For instance, aPos is an attribute that shows up in a lot of shaders that represents the position of the vertex in model-space.
They have a layout location in the shader and require special logic for making sure there is a 1-1 relation of buffer index to each instance.
These are different from "Uniforms" which you should be familiar with.
Goals of the implementation
The main goal of the implementation was to provide an interface to create a single instanced entity and have it have two main functions:
- Update a value that the shader uses to draw this entity
- Call a draw function and have it appear on the screen with whatever its current values are
Behind the scenes there's a lot of complicated logic to handle actually queueing these entities so that buffers aren't overflowing and values end up in the right spots.
Restrictions
For the moment, the instanced actors only support having values of the HomogenousUniformBuffer type. Eg, you can only have mat4s, vec4s, vec3, etc. No strings.

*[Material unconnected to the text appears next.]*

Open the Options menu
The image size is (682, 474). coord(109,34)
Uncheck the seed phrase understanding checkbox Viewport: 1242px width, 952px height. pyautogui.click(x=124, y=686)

Furthermore, there's a requirement to declare a capacity, or maximum number of instances, of the model you're about to draw.
EG you have to declare that there will only be 1000 leaf objects. You can still create more than 1000 and call draw more than 1000 times per frame, but only 1000 will draw.
^ This is for buffer-related reasons. GPU and CPU preallocate the buffers for all attributes
Code layout
There are three main components to working with an instanced actor
- InstancedActor.java
- InstanceManager.java
- InstanceData.java
InstanceManager.java provides the constructor for creating an instanced actor. It handles registration of the actor behind the scenes and queueing logic for drawing individual instances.
InstanceActor.java provides most of the publicly facing interface for instanced things that you want to draw. For instance, handles setting values of attributes for the single instance.
InstanceData.java used primarily behind the scenes to handle queueing and buffering data to the gpu based on what instances have drawn this frame.
Basic flow for the parts you should be concerned with:
Have a managing class for whatever type of instance you want to draw. For instance, "GrassManager".
(1) "GrassManager" should loop through each instance and update any attributes by calling setAttribute() on InstancedActor.java for each instance.
- This updates the values for that instance prior to draw call.
- This does NOT immediately buffer these values to the gpu. That happens in step 3
(2) Every frame, while iterating through entities to draw, call the draw() method on the InstancedActor.java object.
- This adds that instance to the queue to be drawn by the InstanceManager.java
(3) At the end of looping through normal entities in a RenderingEngine.java render pass, call draw() on InstanceManager.java.
- This will draw every model that has instanced queued to be drawn.